▶ _Texto-fonte_
- - -

A partir da repercussão, o Verso conversou com as tradutoras Flora Thomson-DeVeaux — responsável pela elogiada tradução da obra de Machado — e Bruna Dantas Lobato — premiada em 2023 por verter o romance cearense “A palavra que resta”, de Stênio Gardel, ao inglês — e com a professora da Universidade Federal do Ceará Luana Ferreira de Freitas sobre a inserção da produção literária nacional no exterior.

No TikTok, a escritora norte-americana Courtney Henning Novak definiu “Memórias Póstumas” como “o melhor livro já escrito” e fez menção direta ao trabalho de Flora, o que abriu o que a tradutora definiu nas redes sociais como uma “onda de notoriedade tradutória” — coisa “raríssima”, ainda segundo ela. 

Nascida nos Estados Unidos, Flora — que hoje vive no Rio de Janeiro — conta ao Verso que começou a aprender português em 2009 como “exercício linguístico”. “Conforme fui me aprofundando na história, na literatura, e na música do Brasil, virou uma paixão”, lembra.

Ainda no início do aprendizado da língua, começou a fazer trabalhos vertendo português para inglês, incluindo livros acadêmicos, ensaios e até legendas de filmes. “Adorei a sensação de estar fazendo um quebra-cabeça infinito, testando e tentando até chegar na palavra certa, na frase certa”, metaforiza

O primeiro contato com a obra de Machado de Assis veio no segundo ano de graduação, quando leu “Memórias Póstumas” pela primeira vez, em português: “Foi arrebatador”. Já no doutorado, Flora se dedicou a retraduzir o clássico brasileiro para o inglês. 

A versão assinada por ela foi lançada em 2020 pela Penguin Classics. Após o sucesso do vídeo de Courtney, postado no sábado (18), o livro chegou ao 1º lugar de vendas na categoria Literatura Latino-Americana e Caribenha na Amazon dos EUA nesta semana.

- - -

▶ _Trecho da listagem_
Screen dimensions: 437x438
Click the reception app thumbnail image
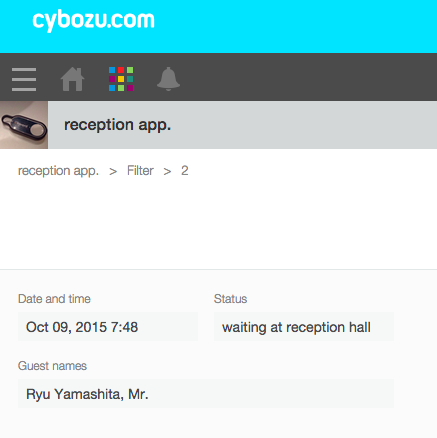[24, 125]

- - -

▶ _Tarefa 1_
Reescreva o texto-fonte de "A versão assinada" até "EUA nesta semana.", substituindo "livro" por "romance".
▶ _Tarefa 2_
Com base no texto-fonte, responda:
(a) Em que ano Flora começou a aprender português?
(b) Por qual editora e em que ano foi lançada a versão de "Memórias Póstumas" traduzida por ela?
(c) Em que cidade Flora vive hoje?

▶ _Resposta completa 1_
A versão assinada por ela foi lançada em 2020 pela Penguin Classics. Após o sucesso do vídeo de Courtney, postado no sábado (18), o romance chegou ao 1º lugar de vendas na categoria Literatura Latino-Americana e Caribenha na Amazon dos EUA nesta semana.

▶ _Resposta completa 2_
(a) Em 2009.
(b) Pela Penguin Classics, em 2020.
(c) No Rio de Janeiro.